Gadis Lampu Merah



Barang siapa yang bertanya di mana tempat kebahagiaan itu, maka Meldy menjawab kebahagiaan itu berada di lampu merah, dengan ukulele yang selalu dibawanya, diiringi suara polosnya tapi menawan; begitulah ia menyederhanakan sebuah kebahagiaan.
Ia memanfaatkan waktu luang dengan mengamen di lampu merah kala menyala. Barang siapa yang melihatnya, pastilah merasa heran kenapa gadis seranum itu berada di tempat yang terik, tempat yang bising dan penuh keramaian. Hanya saja, pakaian dan tubuhnya yang tercium itu menandakan macam bau orang miskin.
Bermodal suara emasnya, begitu kata guru SMP-nya, ia tak punya rasa malu sedikit pun menjajakan suaranya itu di lampu merah. Panas terik dan polusi menjadi teman karibnya selama mencari uang. Meski begitu, ia adalah sedikit dari anak-anak jalanan yang masih merasakan bangku sekolah.
Jauh sebelum mengamen di lampu merah, kepada ayahnya, ia penah mengatakan ingin bercita-cita menjadi seorang model.
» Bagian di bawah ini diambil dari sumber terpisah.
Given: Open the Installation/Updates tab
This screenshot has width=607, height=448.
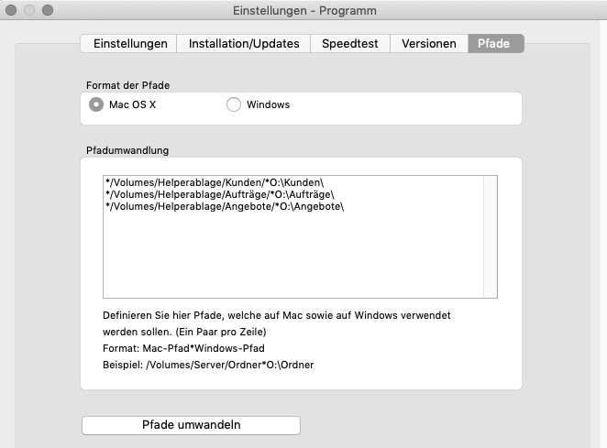Looking at the screenshot, I should tap(245, 43).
Bagi ayah yang baik, pastilah akan mendukung apapun demi kebahagiaan seorang anak. Pernah suatu hari ia didafarkan oleh ayahnya pada kontes model yang berada di salah satu Mall. Namun sayang, ia urung diri karena tak punya kostum untuk kontes sebagai salah satu syaratnya dan tak punya uang untuk membelinya. Persediaan pakaian di lemari pun hanya seragam putih biru yang paling bagus dan itu pun dibelinya dua tahun lalu.
Harapan Meldy menjadi model mulai beringsut. Wajahnya begitu muram macam pengemis kelaparan tiga hari belum makan. Tapi ayahnya tak henti menyemangati anak satu-satunya itu. Suatu hari ayahnya mengajak Meldy ke lapangan untuk bermain layang-layang, berusaha meredakan kekecewaan Meldy.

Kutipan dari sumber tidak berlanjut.